Short exercise:
Reproduce the lines below without any changes, starting with the line that contains "Given: Follow the Go to the AA Shop link" and going on through the line that contains "Action: point(39,223)", with both of those lines included.

--- START Data for the task ---

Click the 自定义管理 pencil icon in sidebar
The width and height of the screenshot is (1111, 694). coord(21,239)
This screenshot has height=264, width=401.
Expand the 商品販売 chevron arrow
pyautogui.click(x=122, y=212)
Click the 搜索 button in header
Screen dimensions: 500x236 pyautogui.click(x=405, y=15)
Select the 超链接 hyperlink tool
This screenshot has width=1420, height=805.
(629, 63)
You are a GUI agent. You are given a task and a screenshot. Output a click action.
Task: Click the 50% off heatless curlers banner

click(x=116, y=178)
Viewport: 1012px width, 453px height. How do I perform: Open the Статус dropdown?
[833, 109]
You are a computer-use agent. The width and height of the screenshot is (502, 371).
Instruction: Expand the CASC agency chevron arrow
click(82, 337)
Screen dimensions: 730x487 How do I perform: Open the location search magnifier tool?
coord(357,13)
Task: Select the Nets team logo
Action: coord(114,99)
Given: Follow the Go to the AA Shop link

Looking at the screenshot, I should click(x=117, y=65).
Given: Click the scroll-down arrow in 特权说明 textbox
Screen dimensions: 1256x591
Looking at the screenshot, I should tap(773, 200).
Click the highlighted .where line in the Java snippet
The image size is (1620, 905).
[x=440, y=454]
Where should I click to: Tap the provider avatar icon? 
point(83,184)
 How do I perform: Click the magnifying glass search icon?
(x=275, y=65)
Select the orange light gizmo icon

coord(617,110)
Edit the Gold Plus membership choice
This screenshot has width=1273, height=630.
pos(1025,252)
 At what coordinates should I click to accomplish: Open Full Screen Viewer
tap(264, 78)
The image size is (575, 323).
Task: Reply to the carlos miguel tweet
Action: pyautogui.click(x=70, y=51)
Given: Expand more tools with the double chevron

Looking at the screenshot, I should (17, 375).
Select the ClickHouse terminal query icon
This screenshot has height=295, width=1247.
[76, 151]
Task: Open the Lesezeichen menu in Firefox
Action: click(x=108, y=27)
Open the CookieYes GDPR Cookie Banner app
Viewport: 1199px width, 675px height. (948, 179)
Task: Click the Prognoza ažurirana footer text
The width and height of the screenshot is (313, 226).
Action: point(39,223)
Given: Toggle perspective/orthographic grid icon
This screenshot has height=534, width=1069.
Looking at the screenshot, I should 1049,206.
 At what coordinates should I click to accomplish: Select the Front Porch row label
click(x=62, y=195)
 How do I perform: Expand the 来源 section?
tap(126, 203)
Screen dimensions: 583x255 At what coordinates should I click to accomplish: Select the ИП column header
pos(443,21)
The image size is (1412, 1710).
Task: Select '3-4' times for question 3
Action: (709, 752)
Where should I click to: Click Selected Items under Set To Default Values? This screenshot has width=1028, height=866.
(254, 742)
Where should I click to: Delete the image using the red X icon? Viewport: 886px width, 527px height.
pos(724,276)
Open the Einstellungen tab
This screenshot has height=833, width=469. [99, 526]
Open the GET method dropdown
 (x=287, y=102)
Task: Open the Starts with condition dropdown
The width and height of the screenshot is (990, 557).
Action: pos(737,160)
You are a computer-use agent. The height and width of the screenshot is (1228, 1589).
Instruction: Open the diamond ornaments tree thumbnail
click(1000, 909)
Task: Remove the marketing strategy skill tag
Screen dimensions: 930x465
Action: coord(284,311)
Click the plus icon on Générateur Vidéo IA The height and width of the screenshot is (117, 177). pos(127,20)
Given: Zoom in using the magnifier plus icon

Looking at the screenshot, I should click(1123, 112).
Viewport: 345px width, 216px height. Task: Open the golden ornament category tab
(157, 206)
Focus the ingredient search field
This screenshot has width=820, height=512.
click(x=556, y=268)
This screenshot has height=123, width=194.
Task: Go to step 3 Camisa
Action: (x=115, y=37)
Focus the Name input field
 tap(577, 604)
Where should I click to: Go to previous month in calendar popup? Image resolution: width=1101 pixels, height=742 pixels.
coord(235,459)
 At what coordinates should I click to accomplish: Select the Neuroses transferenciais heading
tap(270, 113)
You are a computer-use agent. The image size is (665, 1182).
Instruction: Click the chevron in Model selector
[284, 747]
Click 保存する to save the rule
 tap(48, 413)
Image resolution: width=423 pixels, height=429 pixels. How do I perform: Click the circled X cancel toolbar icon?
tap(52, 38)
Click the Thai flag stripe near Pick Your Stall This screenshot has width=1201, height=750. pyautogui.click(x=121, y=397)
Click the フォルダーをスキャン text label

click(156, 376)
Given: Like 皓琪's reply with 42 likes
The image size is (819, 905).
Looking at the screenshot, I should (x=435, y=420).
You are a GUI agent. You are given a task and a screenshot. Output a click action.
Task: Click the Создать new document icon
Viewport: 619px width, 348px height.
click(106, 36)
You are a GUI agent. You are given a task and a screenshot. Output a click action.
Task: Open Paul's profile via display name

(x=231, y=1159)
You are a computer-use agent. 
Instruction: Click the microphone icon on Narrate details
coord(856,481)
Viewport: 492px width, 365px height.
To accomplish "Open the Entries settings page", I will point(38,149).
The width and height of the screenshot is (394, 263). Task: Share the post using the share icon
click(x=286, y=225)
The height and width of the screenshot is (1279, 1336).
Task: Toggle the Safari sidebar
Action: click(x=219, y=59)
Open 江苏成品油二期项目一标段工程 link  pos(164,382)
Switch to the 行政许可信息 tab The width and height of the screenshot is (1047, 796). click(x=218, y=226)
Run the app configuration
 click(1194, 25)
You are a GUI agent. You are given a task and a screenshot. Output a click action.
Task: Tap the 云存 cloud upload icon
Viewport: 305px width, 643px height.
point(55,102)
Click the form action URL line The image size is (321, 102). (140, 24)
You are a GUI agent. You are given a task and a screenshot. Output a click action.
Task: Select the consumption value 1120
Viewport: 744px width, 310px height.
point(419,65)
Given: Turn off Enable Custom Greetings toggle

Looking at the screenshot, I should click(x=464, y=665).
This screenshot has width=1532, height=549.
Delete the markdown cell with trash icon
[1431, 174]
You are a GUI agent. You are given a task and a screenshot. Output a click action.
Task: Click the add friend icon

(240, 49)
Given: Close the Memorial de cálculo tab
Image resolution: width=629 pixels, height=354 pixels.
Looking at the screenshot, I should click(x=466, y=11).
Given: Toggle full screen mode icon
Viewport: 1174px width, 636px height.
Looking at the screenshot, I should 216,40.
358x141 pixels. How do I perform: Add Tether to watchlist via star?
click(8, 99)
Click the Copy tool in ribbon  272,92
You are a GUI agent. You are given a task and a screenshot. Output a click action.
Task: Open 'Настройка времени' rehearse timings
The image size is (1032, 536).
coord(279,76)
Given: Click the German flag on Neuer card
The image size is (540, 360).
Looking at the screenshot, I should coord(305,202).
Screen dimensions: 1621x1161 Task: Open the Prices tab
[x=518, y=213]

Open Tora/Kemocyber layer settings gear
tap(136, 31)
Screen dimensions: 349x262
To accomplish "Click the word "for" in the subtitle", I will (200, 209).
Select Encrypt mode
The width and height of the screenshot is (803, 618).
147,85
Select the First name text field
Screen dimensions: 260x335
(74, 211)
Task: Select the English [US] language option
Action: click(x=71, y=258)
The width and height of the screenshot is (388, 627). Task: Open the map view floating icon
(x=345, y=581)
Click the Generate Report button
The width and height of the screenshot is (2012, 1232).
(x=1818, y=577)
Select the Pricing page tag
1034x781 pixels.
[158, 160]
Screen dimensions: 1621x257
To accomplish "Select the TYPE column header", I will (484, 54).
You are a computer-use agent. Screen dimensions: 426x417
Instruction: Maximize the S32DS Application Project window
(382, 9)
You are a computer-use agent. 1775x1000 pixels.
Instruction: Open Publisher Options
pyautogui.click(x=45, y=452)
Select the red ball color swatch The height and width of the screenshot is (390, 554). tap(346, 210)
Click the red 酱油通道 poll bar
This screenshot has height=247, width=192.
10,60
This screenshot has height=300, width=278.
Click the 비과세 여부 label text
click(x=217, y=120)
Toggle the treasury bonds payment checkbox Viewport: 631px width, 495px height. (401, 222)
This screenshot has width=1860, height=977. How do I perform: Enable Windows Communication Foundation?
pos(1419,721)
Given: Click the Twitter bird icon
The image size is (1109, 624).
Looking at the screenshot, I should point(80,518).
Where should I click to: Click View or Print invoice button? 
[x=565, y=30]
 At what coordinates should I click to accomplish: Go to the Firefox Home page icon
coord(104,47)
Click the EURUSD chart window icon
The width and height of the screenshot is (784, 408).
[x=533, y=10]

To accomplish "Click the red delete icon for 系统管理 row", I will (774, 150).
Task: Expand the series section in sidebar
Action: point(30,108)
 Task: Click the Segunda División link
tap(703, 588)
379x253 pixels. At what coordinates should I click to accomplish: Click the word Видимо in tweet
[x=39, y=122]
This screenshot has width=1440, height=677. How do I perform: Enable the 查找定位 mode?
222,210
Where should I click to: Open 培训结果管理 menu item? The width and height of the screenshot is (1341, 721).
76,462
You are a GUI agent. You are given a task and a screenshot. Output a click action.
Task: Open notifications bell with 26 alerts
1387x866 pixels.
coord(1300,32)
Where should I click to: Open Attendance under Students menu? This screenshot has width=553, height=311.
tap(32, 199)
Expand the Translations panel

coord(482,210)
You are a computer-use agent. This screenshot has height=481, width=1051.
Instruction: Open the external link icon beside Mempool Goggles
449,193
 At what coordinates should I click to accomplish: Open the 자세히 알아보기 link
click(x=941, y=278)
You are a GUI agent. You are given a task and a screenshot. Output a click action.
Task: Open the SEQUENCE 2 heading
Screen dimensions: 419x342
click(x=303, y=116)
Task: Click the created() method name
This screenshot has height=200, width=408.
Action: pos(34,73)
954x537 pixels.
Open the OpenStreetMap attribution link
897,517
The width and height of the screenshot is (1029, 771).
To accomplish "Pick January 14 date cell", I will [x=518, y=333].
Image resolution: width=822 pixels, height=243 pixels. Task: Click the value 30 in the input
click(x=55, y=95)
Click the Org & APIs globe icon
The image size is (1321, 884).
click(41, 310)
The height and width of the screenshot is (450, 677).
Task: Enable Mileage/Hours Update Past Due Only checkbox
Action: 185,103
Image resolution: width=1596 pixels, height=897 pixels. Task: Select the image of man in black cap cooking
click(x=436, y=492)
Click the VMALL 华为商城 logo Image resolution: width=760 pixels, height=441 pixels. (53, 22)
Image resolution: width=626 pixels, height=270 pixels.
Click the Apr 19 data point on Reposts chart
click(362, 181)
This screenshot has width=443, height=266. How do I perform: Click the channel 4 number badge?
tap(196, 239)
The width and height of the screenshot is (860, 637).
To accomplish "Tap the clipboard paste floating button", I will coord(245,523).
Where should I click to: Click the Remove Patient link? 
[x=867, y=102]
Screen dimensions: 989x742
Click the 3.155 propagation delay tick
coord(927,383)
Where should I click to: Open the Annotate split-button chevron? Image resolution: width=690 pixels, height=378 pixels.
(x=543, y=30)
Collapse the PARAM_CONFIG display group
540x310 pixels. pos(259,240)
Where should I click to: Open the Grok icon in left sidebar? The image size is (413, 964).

--- END Data for the task ---

Answer to the problem:
Given: Follow the Go to the AA Shop link

Looking at the screenshot, I should click(x=117, y=65).
Given: Click the scroll-down arrow in 特权说明 textbox
Screen dimensions: 1256x591
Looking at the screenshot, I should tap(773, 200).
Click the highlighted .where line in the Java snippet
The image size is (1620, 905).
[x=440, y=454]
Where should I click to: Tap the provider avatar icon? 
point(83,184)
 How do I perform: Click the magnifying glass search icon?
(x=275, y=65)
Select the orange light gizmo icon

coord(617,110)
Edit the Gold Plus membership choice
This screenshot has width=1273, height=630.
pos(1025,252)
 At what coordinates should I click to accomplish: Open Full Screen Viewer
tap(264, 78)
The image size is (575, 323).
Task: Reply to the carlos miguel tweet
Action: pyautogui.click(x=70, y=51)
Given: Expand more tools with the double chevron

Looking at the screenshot, I should (17, 375).
Select the ClickHouse terminal query icon
This screenshot has height=295, width=1247.
[76, 151]
Task: Open the Lesezeichen menu in Firefox
Action: click(x=108, y=27)
Open the CookieYes GDPR Cookie Banner app
Viewport: 1199px width, 675px height. (948, 179)
Task: Click the Prognoza ažurirana footer text
The width and height of the screenshot is (313, 226).
Action: point(39,223)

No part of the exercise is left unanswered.